Intro to Intermittent Fasting
While fasting might not be for everyone, intermittent fasting (IF) is a great option for those healthy individuals who are looking to take their health to the next level.
There are various forms of fasting, including all day, every other day, twice per week, once every other week, skipping dinner, skipping breakfast, or choosing a set amount of hours from which you will fast and a set amount of hours which you will feast…on healthy foods of course!
Some benefits of fasting include:
-More efficient protein production
-Growth hormone is released during fasting
-Improved immune system
-Fasting triggers longevity genes and growth factors, which recycle and rejuvenate your brain and muscle tissues
-Increased production of hormones
-Detoxification of the organs
Due to a lack of incoming energy (from food sources) the body has to turn to its own resources for energy. The body will chose to breakdown its own fat stores to produce energy.
Fasting also gives your body some time to rest, heal and replenish its ability to function efficiently. During a fast, less energy is spent on the digestive system (due to its lack of use), and more energy can be focused on enhancing the functions of the metabolism and immune system. Abnormal growths within the body, such as tumors and cancerous cells, do not have an influx of the body’s typical energy supplies, and therefore are more prone to autolysis (you can actually starve cancer cells, since they thrive on glucose and actually cannot live on ketone bodies).
There are three major ways in which fasting benefits the body, while extending lifespan and protecting against disease:
-The first mechanism is reduced oxidative stress. Fasting decreases the accumulation of oxidative radicals (these are the bad guys that damage healthy cells) and prevents oxidative damage to cells. Oxidative damage is most famous for advancing the aging process and causing disease.

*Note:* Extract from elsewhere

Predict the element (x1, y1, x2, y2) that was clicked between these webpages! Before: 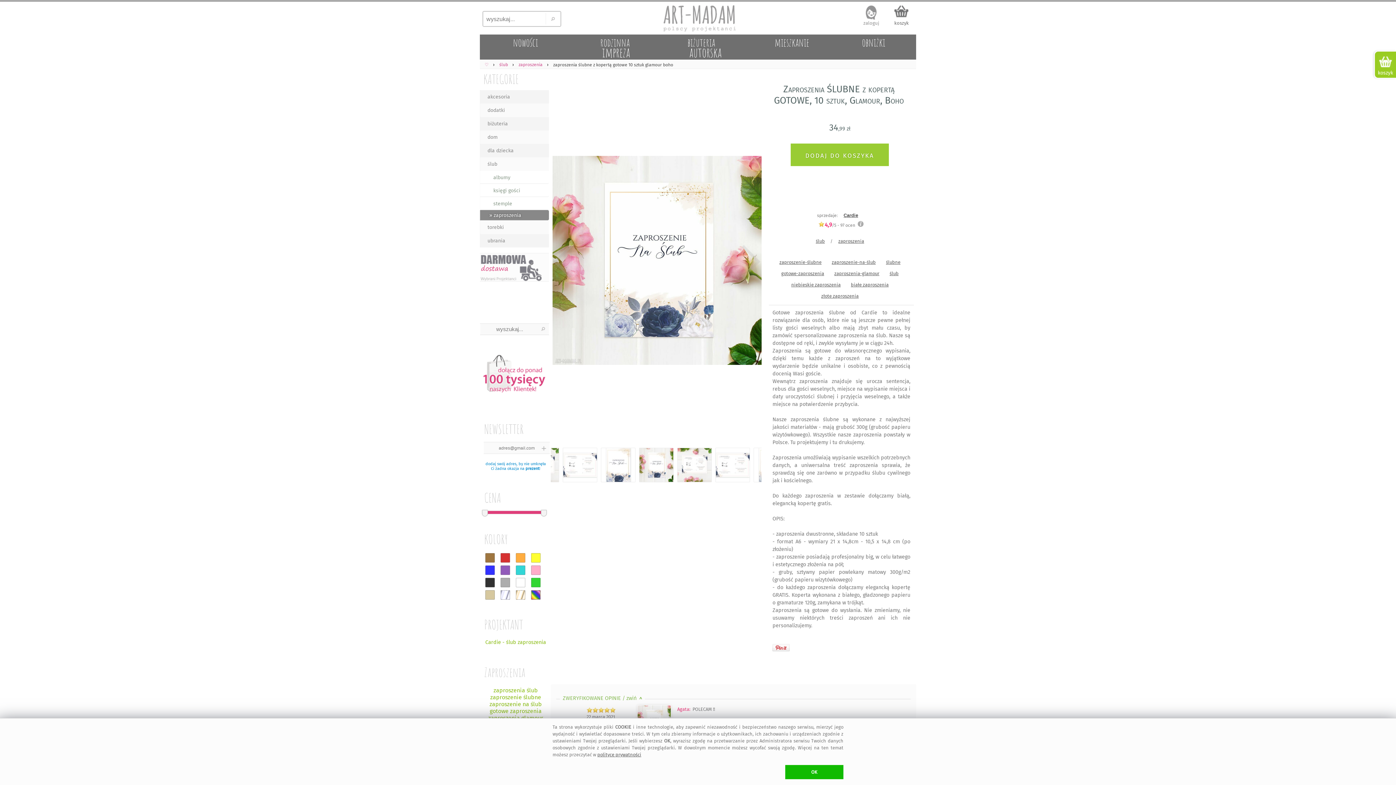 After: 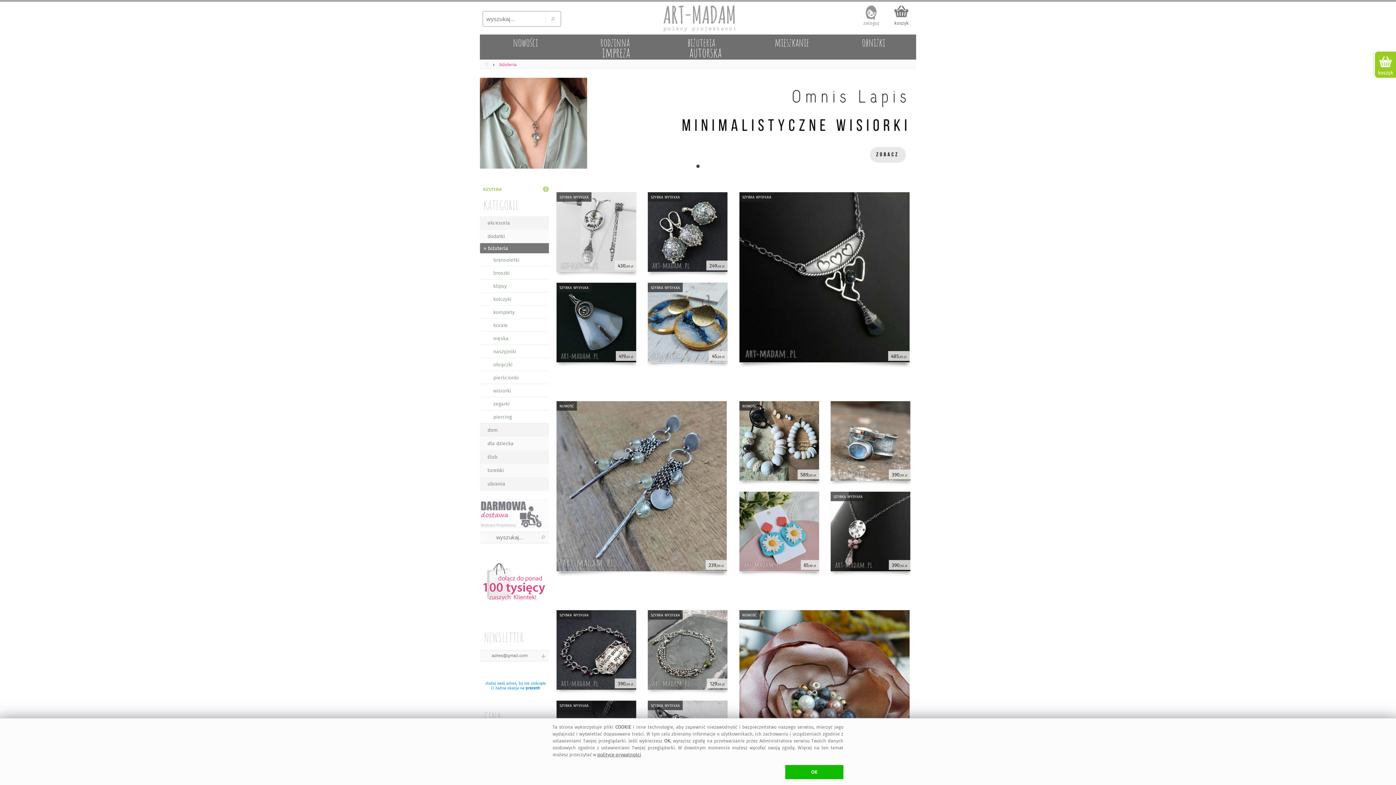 Action: label: biżuteria bbox: (480, 117, 549, 130)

-The second mechanism is increased insulin sensitivity and mitochondrial energy efficiency. This slows the aging process in the body, increases energy levels and allows your body to use insulin (which shuttles nutrients into your cells) more efficiently.
-The third mechanism is increased capacity to resist stress, disease and aging. Fasting causes a cellular stress response (which is similar to that comes from exercising), in which cells up-regulate the genes that increase your ability to deal with stress, resist disease and slow down aging.
Intermittent fasting is NOT a diet, but rather a pattern of eating, so feel free to play around with various forms of fasting to find what feels best for you! IF shouldn’t change what you are eating (i.e. an excuse for saving up calories and then bingeing on poor food choices later) it should change WHEN you are eating.